その会社には、社長直属で企業提携やM&A、マーケティングや営業戦略など企業の方向性を左右する事項について一括して担当する経営企画室という部署があり、その室長(取締役)と面識があるという。
「企業名を伏せて、内々にということで簡単に話をしてある。『一度、話聞いてやってもらえんか』と頼んだ程度やと考えてくれたらええ。ただ、相手さんにとっても、こちらさんにとっても、そないやわい話ではないからな」
「それだけで十分。タカちゃん、ホンマおおきに。
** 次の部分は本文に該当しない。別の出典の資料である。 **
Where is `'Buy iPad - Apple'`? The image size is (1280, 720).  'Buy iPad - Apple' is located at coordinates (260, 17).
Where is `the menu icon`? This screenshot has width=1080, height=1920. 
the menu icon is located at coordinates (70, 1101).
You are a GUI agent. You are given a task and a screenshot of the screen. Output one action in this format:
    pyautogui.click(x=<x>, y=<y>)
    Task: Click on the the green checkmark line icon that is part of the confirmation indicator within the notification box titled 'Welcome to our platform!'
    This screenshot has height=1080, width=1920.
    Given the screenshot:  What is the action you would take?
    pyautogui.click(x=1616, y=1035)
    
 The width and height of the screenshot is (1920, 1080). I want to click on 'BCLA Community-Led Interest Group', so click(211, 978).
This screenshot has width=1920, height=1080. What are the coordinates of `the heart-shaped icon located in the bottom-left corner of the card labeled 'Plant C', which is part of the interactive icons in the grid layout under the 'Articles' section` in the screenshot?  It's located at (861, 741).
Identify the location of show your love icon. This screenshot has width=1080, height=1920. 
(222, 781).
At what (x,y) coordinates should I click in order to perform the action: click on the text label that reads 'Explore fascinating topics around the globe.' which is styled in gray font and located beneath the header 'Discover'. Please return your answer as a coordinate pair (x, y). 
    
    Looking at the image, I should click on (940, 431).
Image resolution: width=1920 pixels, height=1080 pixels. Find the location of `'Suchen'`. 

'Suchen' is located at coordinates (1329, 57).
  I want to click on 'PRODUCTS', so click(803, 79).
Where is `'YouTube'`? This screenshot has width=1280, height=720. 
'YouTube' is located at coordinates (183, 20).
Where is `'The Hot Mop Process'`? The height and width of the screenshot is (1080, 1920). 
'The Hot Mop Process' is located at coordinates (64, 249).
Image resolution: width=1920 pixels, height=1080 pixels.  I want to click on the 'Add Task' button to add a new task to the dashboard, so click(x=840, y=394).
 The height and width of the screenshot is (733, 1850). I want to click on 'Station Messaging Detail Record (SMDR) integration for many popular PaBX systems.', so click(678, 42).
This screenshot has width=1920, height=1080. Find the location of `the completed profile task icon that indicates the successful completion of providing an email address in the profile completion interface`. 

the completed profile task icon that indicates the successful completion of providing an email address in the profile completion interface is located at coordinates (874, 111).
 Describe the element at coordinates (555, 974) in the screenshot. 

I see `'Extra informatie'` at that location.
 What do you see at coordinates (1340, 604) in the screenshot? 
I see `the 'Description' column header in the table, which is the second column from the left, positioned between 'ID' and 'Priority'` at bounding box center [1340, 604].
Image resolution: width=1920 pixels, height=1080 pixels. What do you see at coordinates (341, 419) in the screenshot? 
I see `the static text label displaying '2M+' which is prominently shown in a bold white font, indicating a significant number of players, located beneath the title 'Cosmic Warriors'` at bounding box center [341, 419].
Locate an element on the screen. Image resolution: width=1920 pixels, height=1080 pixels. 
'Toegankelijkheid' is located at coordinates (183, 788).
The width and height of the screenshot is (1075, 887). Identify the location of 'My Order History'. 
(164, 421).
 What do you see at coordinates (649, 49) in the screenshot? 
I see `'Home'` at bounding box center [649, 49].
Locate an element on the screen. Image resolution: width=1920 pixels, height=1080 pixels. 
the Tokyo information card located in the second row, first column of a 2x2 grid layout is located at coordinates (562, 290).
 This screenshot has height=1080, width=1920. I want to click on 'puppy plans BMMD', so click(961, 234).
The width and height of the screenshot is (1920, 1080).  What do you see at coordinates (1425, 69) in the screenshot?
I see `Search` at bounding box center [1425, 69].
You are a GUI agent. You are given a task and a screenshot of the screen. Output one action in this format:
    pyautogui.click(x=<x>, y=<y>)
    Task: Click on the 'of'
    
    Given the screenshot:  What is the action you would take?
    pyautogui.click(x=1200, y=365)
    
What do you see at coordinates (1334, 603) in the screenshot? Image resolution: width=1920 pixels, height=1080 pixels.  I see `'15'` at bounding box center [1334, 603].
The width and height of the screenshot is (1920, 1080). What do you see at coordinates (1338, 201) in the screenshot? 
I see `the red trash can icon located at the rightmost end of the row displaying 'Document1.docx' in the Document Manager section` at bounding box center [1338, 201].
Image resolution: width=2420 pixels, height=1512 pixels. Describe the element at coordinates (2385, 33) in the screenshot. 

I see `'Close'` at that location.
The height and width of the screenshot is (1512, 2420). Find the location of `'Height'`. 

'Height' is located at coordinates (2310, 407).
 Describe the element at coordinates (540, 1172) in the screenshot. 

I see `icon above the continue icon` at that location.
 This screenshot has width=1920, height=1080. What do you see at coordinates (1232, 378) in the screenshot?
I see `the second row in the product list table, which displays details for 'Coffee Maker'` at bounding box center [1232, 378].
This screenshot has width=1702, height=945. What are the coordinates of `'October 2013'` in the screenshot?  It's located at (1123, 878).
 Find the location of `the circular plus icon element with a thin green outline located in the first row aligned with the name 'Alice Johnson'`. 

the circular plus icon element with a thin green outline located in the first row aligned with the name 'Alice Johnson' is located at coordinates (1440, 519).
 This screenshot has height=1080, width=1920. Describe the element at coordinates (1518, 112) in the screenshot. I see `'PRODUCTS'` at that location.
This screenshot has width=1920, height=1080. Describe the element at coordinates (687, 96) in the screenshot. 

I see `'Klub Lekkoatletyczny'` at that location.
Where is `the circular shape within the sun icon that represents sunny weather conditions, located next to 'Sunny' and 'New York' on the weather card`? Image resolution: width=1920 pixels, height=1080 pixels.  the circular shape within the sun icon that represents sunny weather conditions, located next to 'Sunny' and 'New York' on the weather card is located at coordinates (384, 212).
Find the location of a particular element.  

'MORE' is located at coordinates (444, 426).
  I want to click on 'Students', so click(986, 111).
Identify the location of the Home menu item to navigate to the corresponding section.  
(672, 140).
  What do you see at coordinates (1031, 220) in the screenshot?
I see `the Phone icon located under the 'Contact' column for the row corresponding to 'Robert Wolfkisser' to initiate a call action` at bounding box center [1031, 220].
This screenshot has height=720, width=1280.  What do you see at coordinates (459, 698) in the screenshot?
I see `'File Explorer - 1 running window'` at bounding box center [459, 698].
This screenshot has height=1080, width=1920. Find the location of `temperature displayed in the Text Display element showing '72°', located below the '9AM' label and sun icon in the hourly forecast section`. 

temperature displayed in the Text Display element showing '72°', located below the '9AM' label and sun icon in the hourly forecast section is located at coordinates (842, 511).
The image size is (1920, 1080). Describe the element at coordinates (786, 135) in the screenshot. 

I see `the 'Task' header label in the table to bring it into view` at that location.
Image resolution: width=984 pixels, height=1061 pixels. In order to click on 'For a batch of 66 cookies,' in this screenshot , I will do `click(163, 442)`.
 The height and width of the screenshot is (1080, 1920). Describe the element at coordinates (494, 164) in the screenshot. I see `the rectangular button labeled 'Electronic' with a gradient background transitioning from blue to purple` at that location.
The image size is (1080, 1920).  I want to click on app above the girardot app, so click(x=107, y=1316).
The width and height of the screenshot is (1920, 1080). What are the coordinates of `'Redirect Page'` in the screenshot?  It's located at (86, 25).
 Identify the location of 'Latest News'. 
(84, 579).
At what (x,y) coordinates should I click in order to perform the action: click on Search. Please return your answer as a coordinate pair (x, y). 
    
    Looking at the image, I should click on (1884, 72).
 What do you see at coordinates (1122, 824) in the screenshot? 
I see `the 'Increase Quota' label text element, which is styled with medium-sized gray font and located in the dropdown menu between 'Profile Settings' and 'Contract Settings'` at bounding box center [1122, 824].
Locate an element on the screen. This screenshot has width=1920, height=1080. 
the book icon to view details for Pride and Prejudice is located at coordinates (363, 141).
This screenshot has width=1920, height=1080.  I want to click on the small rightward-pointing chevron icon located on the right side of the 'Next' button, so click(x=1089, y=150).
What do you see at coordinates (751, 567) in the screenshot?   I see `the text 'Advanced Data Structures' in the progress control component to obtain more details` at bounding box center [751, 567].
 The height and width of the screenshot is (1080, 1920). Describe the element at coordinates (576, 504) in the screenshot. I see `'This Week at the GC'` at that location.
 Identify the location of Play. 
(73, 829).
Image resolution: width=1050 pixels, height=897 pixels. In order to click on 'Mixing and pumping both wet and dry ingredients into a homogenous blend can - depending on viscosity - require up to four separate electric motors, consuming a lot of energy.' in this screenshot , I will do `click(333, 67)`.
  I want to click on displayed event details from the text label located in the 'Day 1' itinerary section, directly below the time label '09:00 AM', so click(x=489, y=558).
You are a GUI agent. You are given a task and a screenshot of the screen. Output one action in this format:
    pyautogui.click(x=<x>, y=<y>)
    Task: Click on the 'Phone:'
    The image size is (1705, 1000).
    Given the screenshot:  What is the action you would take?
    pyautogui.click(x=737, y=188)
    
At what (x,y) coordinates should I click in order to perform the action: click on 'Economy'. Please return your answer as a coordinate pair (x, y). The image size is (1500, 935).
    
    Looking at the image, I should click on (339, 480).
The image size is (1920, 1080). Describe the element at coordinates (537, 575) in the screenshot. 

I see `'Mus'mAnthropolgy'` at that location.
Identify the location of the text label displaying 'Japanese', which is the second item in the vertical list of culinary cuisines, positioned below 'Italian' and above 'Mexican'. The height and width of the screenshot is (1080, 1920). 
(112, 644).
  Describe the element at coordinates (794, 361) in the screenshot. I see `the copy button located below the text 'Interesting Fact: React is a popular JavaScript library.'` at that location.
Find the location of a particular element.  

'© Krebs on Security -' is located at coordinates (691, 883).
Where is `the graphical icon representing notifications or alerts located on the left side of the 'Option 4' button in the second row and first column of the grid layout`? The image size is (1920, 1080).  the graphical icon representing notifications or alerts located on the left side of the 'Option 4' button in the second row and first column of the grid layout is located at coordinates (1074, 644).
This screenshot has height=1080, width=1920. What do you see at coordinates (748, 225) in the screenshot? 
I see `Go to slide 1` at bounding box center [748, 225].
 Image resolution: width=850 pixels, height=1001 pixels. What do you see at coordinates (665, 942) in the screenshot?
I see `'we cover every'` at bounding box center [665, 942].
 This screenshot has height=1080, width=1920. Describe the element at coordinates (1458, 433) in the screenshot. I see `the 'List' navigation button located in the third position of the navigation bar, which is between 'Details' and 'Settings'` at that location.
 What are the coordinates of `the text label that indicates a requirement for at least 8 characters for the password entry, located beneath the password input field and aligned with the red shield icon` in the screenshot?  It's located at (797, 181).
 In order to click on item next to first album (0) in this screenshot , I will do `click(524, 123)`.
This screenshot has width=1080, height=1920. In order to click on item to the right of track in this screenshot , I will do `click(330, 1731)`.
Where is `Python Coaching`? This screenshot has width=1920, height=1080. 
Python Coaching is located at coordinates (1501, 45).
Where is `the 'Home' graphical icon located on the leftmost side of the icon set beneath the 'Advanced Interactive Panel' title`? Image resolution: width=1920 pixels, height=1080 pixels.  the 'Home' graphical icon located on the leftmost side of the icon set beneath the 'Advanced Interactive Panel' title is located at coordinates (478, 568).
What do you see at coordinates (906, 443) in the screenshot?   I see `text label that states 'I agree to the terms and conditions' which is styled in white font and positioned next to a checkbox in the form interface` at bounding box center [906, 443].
正面からいくと、そこにたどり着くまでに時間かかるし、動きが途中で漏れてしまうとそこで終わるから」
そう言って頭を下げると、兄は一呼吸置いた。

「でも山下さんのために、何でハルがそこまでするんや。山下さんも美穂子さんも、エエ人やとは思うけど、色々あったやんか。こうなったんもハルのせいやないやろ」
批判を含んだ口調ではない。ただ、兄から見れば、原因不明の熱病で死にかけた病み上がりの弟が、失敗するリスクが高く、人間関係としてもやっかいな、ややこしいところに突っ込んで、また傷つくのをみたくないのだろう。
「まぁ、それが僕の仕事やし・・・」
少し考えたあとでそう笑うと、兄はもう少し何か言おうかと思案していたが、「まぁ、ハルがそう言うなら、それ以上俺が口だすことやないけど」とそっけなく横を向いた。
祖父の寝室だったこの部屋に二人でいると、兄が養子になると祖父に告げに来た日のことを思い出す。あの日も、こんな秋の風が吹く日だった。
「真純がな、久美に『ハルちゃん病気しはってから、何か感じが変わったなぁ』って言うてたらしい。『いままでも私らには優しかったけど、なんかまるい感じになった』って。それは病気のせいなんか、結衣ちゃんのおかげなんか、そういう歳なんかは知らんけど。まぁ、なんしか、ちょっとでもええ方向にいったらええな…」
そう言うと、お茶を一口飲んで、もう一度仕事の話に戻り、二人でこれからの方向性や進め方、課題、着地点などについて意見を交換した。

ポイントは、三つある。
一つは時間。現在株価は安定しているが、相手側は年明けにはなんらかの動きを始める。新しい材料がないまま、TOB(株式公開買い付け)を出されると、多くの株主はそちらに流れるだろう。その時点で提携のシナリオは崩れてしまう。先手を打って行動を起こす必要があり、実質的に残された時間は二ヶ月程度。
二つ目は金銭的な評価。山下繊工の技術力・開発力は業界関係者の認めるところであり、今回の隠し玉である新しい高機能繊維の開発の成功も、大きな武器になるだろう。しかし、一定量の株式を取得してもらうとなると、その時の株価によって数十億の金銭的負担が発生する。それだけの負担をしても提携するメリットがあると評価してもらえるかどうか。
最後の一つは条件。日本の繊維メーカーは中国などから輸入される安い繊維に押されており、現在、各メーカーともに被服以外の汎用性の高い高機能繊維の開発を積極的に進めている。兄が名前を挙げた企業は、従来の繊維は強いが高機能繊維に関しては他の大手と比較すると、少し出遅れているというのが業界の評判だ。その点においては、山下繊工には強みがあるが、他の大手企業とも競合している分野でもあり、どのような条件で提携できるのかが重要となる。
ファンドには大量のカネがあり、時間もかけて準備をしてきているが、こちらにはどちらもない。急がなければならないが、慌てて穴ができると瓦解する。「時間」「評価」「条件」、話をしながらポイントを整理していると、やはり相当難しい案件だという事実だけが積み重なっていく。